ASSIGNMENT: Use the entries below and reproduce exactly the lines from the one containing "Given: View Time Off requests in the sidebar" down to the one containing "Image resolution: width=1456", both of them included.

───── EXERCISE MATERIAL

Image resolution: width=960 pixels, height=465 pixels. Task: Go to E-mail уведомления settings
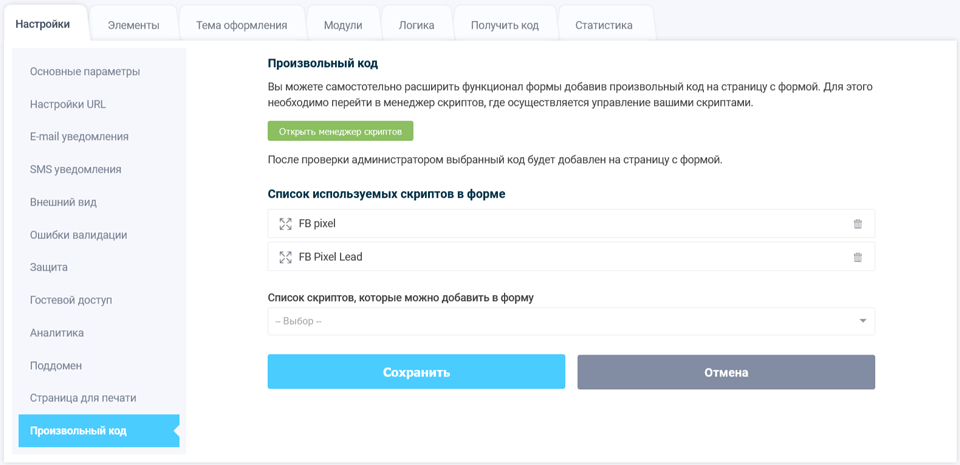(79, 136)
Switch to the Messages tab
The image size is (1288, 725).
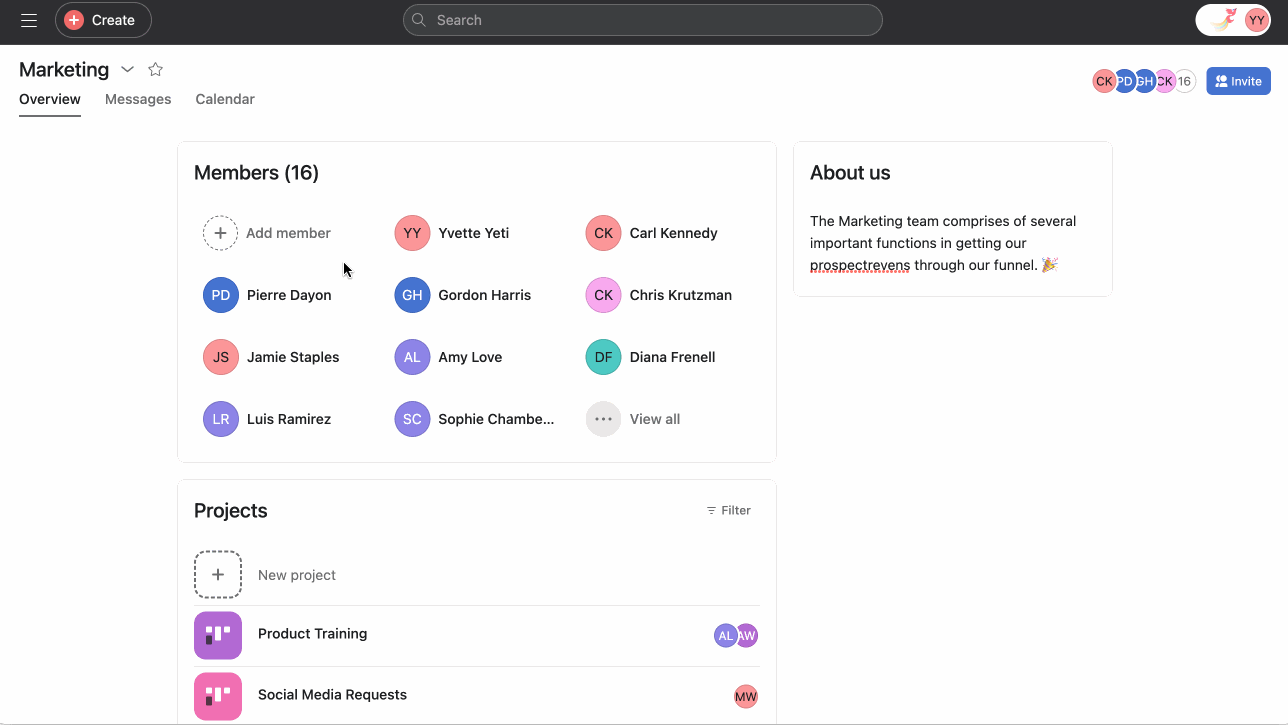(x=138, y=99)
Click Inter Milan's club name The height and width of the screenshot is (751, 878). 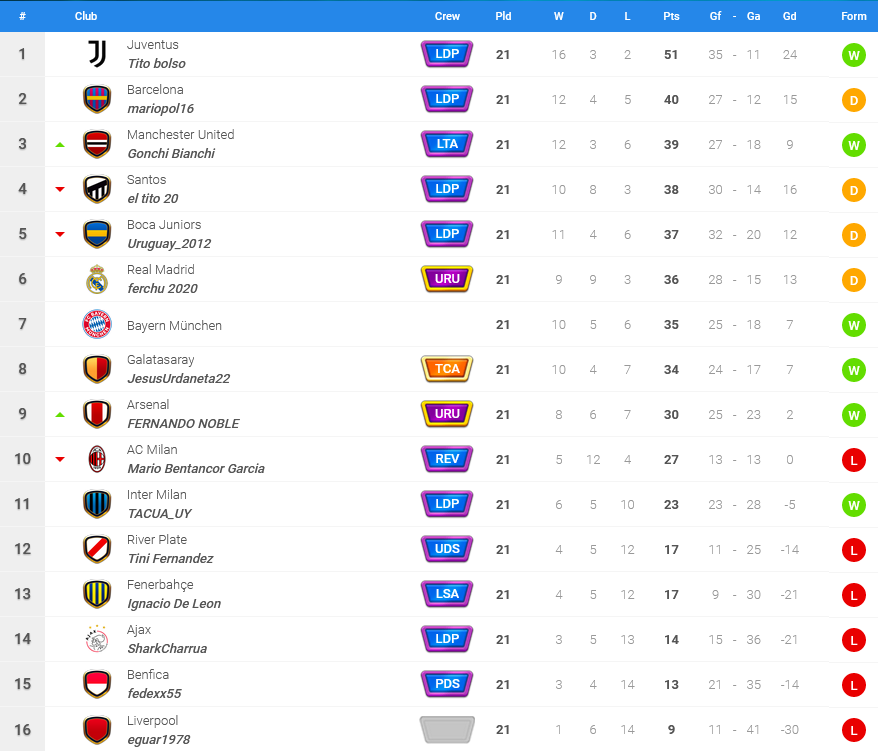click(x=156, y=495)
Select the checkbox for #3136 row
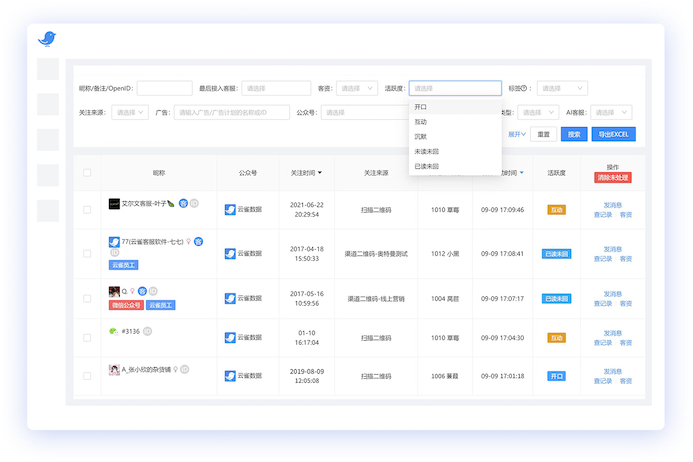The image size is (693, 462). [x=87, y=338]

──────────
───── EXERCISE MATERIAL

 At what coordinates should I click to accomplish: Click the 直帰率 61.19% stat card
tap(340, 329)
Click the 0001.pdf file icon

──────────
───── EXERCISE MATERIAL

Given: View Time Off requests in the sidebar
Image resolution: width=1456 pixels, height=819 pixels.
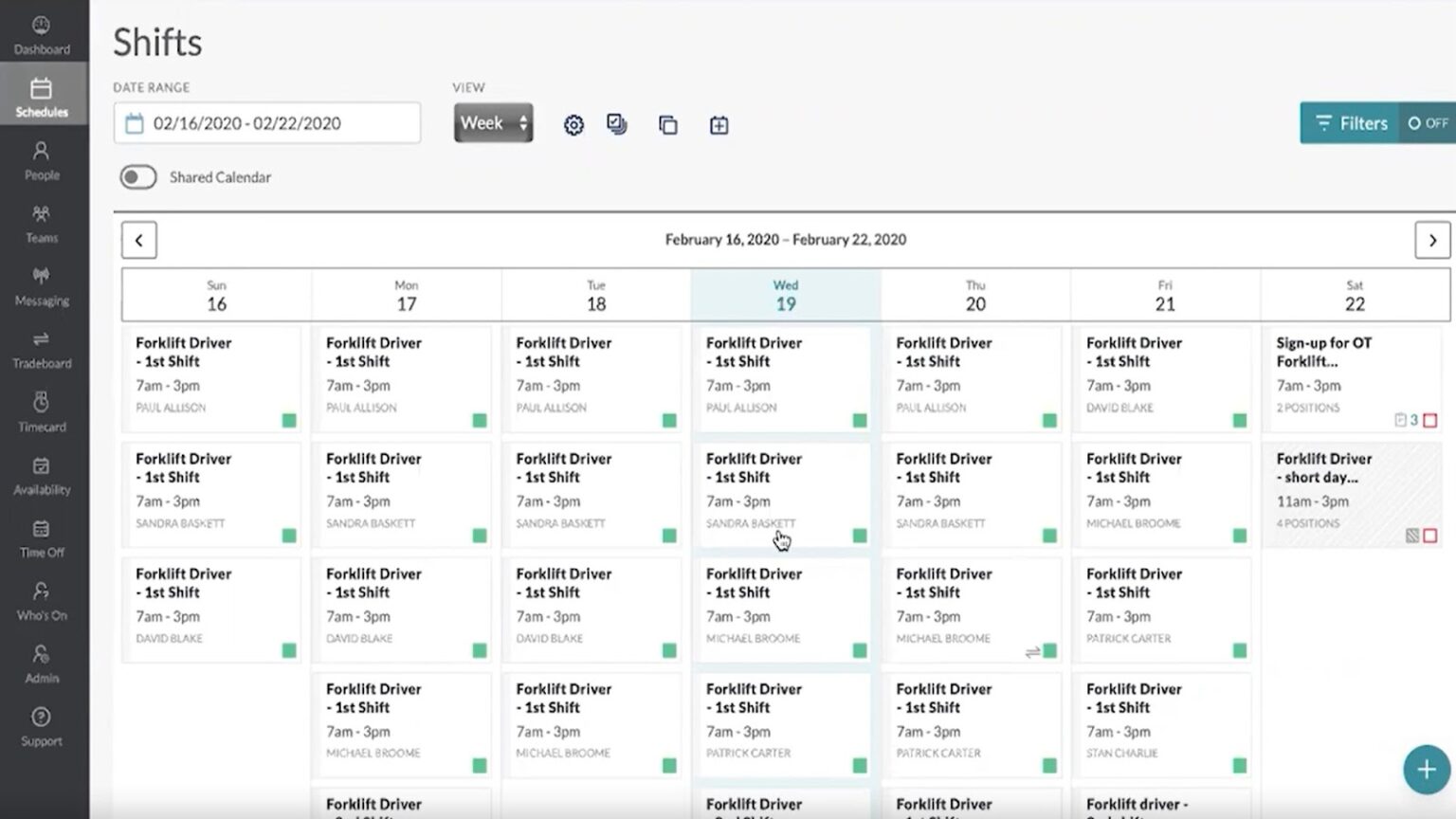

──────────

RESULT OF THE EXERCISE:
Given: View Time Off requests in the sidebar
Image resolution: width=1456 pixels, height=819 pixels.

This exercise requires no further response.